Gee, this is a tough question. I’m not sure about goodness to the world, but I do hope I’ve inspired people to believe in themselves, both men and women. Do not be intimidated, and always be confident in who you are. Know your strengths and adapt to your audience. Learn from everyone you meet. I hope as I share stories about my success, the cool projects I have worked on and the technology I have the opportunity to learn about, I will inspire younger generations to have a passion and interest in this industry.
What are your “5 Leadership Lessons I Learned From My Experience” and why. (Please share a story or example for each.)
- Motivate and encourage. People want to be inspired! A great example of inspiration is when Steve Jobs stole the CEO from Pepsi. He asked him “Do you want to sell sugar water for the rest your life or do you want to change the world?” To motivate and encourage is to be able to show the big picture. Helping people see beyond a narrow focus and understanding how their part fits into the big picture can be so rewarding.
- Model the way. People don’t always believe what they hear from leaders, but what they see from leaders. It’s important to set an example for others by behaving in the ways that are consistent with your values and the values of your organization.
- Communication. Listening, delegating clearly, verbal and non-verbal communication skills are essential for leadership. Not everyone’s communication style is the same and that’s very important to consider
- The importance of collaboration. Encouraging others to work together, rather than alone, can result in higher productivity, greater overall success, improved processes and lift morale. You do not need to be the know-it-all. Listen to what others have to say and give them opportunities to provide input. This is definitely a best practice amongst our leadership here at Sharp.
- Work Life balance. As hard as it is to put your phone down, try to disconnect for a day, everyone needs to recharge!
Can you please give us your favorite “Life Lesson Quote”? Can you share how that was relevant to you in your life?
You asked for one quote but I’m going to give you two:
“People will forget what you said, people will forget what you did, but people will never forget how you made them feel.” — Maya Angelou
I interact with people all day long internally and externally, at many levels within companies. Think about how many people you interact with in a single day.
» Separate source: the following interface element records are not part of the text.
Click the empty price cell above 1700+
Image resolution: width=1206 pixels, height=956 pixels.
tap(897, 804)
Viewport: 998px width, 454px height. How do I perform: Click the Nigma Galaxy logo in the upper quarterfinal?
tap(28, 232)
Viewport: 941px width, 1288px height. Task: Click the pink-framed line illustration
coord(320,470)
If I don’t build a rapport, become relatable, gain trust, exchange smiles, then how else do I stand out? Let’s face it — it’s always nice to feel important and have someone “connect” with you. For me, it’s just not about representing the great company I work for, but also about branding myself for future growth, whatever that may be.
“Give a man a fish and you feed him for a day; teach a man to fish and you feed him for a lifetime.” — Maimonides.
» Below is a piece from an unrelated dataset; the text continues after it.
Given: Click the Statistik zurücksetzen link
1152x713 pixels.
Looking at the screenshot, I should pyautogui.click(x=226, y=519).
I will relate this back to some of my daily activities as an example. I do many trainings and speaking events positioning Sharp’s products in the industry. Sure, it’s easier to just give the sales pitch, but providing the understanding of the positioning — the why, the strategy and skills, goes back to building passion, excitement and influence.
Some of the biggest names in Business, VC funding, Sports, and Entertainment read this column. Is there a person in the world, or in the US with whom you would love to have a private breakfast or lunch with, and why? He or she might just see this if we tag them 🙂
I’m going to go with Mark Cuban. I was just having a conversation with my 12-year-old son, Roman, on work ethics and values, and how success in life requires hard work and focus. You can imagine the eye rolling during that conversation. Roman loves basketball and basketball shoes. I told him how Mark was just 12 years old himself when he made money to buy a pair of expensive basketball shoes that he wanted by selling trash bags. In addition to many of Mark’s success stories, he is also an owner of the Dallas Mavericks NBA team. Roman’s favorite quote now is one from Mark Cuban: Once you have found out what you love to do, there is only one goal: to be the best in the world at it.